Jean-Marie Le Pen est décédé ce mardi à l’âge de 96 ans, refermant une page de l’histoire politique française. Son « rôle dans la vie publique de notre pays pendant près de soixante-dix ans […] relève désormais du jugement de l’Histoire », a déclaré l’Elysée via un communiqué laconique. Une disparition qui soulève une fois encore la question de son héritage politique au sein du Rassemblement national (ex-Front national, qu’il a fondé), alors que le « Menhir » reste une figure controversée, condamnée plusieurs fois par la justice.

Le RN salue « un visionnaire »

Jordan Bardella a été l’un des premiers à réagir publiquement à l’annonce du décès. « Engagé sous l’uniforme de l’armée française en Indochine et en Algérie, tribun du peuple à l’Assemblée nationale et au Parlement européen, il a toujours servi la France, défendu son identité et sa souveraineté », a indiqué sur X l’actuel président du Rassemblement national. Dans un communiqué, le RN « rend hommage » à Jean-Marie Le Pen en retraçant le parcours du « Menhir » de manière laudative. Le parti invoque le « visionnaire », comme de nombreux responsables du mouvement sur les réseaux sociaux.

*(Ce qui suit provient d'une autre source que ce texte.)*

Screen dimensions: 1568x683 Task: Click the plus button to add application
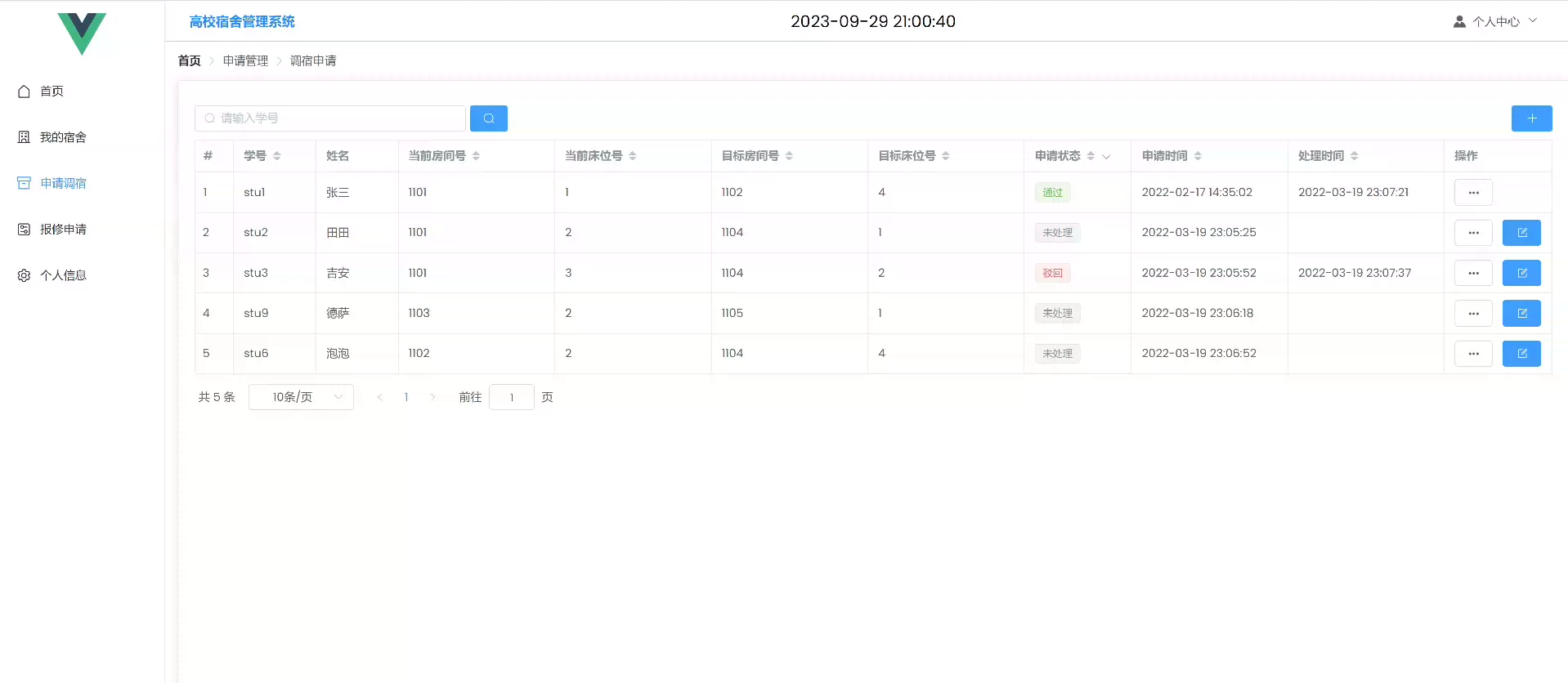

« Il avait raison avant tout le monde. C’était un visionnaire sur l’immigration de masse, sur l’islamisme ou la mondialisation. Il a eu le courage de mettre ces thématiques en avant il y a trente ou cinquante ans, à une époque où personne n’en parlait », assure ainsi l’eurodéputé RN Gilles Pennelle auprès de 20 Minutes. « Aujourd’hui, le RN a évolué, mais nous savons ce que nous lui devons. Il a semé un chemin dans la difficulté, n’oublions pas d’où nous venons », ajoute ce cadre du mouvement.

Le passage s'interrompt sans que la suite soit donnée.